Enhanced thermoelectric performance in the p-type half-Heusler (Ti/Zr/Hf)CoSb_(0.8)Sn_(0.2) system via phase separation

摘要

A novel approach for optimization of the thermoelectric properties of p-type Heusler compounds with a C1_b structure was investigated. A successful recipe for achieving intrinsic phase separation in the n-type material based on the TiNiSn system is isoelectronic partial substitution of Ti with its heavier homologues Zr and Hf. We applied this concept to the p-type system MCoSb_(0.8)Sn_(0.2) by a systematic investigation of samples with different compositions at the Ti position (M = Ti, Zr, Hf, Ti_(0.5)Zr_(0.5), Zr_(0.5)Hf_(0.5), and Ti_(0.5)Hf_(0.5)).
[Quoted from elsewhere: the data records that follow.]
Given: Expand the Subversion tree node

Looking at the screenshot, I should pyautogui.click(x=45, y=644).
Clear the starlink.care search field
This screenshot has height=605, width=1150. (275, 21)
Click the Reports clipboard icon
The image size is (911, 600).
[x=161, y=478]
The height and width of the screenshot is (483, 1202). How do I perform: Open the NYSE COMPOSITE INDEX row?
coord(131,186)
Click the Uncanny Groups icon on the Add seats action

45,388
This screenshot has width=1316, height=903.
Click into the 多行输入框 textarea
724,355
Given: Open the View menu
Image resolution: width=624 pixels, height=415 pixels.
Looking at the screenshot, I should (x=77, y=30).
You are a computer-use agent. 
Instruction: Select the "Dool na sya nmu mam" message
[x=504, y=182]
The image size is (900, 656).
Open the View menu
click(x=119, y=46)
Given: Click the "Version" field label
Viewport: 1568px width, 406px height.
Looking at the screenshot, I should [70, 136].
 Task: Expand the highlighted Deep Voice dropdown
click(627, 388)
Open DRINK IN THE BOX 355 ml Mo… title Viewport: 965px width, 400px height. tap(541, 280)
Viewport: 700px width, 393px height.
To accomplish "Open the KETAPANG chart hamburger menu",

We thus achieved an approximately 40% reduction of the thermal conductivity and a maximum figure of merit ZT of 0.9 at 700 °C. This is a 80% improvement in peak ZT from 0.5 to 0.9 at 700 °C compared to the best published value of an ingot p-type half-Heusler compound. Thus far, comparable good thermoelectric p-type materials of this structure type have only been realized by a nanostructuring process via ball milling of premelted ingot samples followed by a rapid consolidation method, like hot pressing. The herein-presented simple arc-melting fabrication method reduces the fabrication time as compared to this multi-step nanostructuring process. The high mechanical stability of the Heusler compounds is favorable for the construction of thermoelectric modules. The Vickers hardness values are close to those of the n-type material, leading to good co-processability of both materials.